• [PROBLEM DESCRIPTION]:
Down to the last line, reproduce the data below exactly.

(RECORDED DATA begins)

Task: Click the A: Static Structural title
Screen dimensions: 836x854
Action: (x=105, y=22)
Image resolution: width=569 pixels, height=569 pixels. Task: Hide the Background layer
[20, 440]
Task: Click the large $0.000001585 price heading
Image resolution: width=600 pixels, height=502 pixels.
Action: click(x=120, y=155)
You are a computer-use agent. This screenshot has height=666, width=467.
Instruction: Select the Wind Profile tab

(RECORDED DATA ends)

• [TASK ANSWER]:
Task: Click the A: Static Structural title
Screen dimensions: 836x854
Action: (x=105, y=22)
Image resolution: width=569 pixels, height=569 pixels. Task: Hide the Background layer
[20, 440]
Task: Click the large $0.000001585 price heading
Image resolution: width=600 pixels, height=502 pixels.
Action: click(x=120, y=155)
You are a computer-use agent. This screenshot has height=666, width=467.
Instruction: Select the Wind Profile tab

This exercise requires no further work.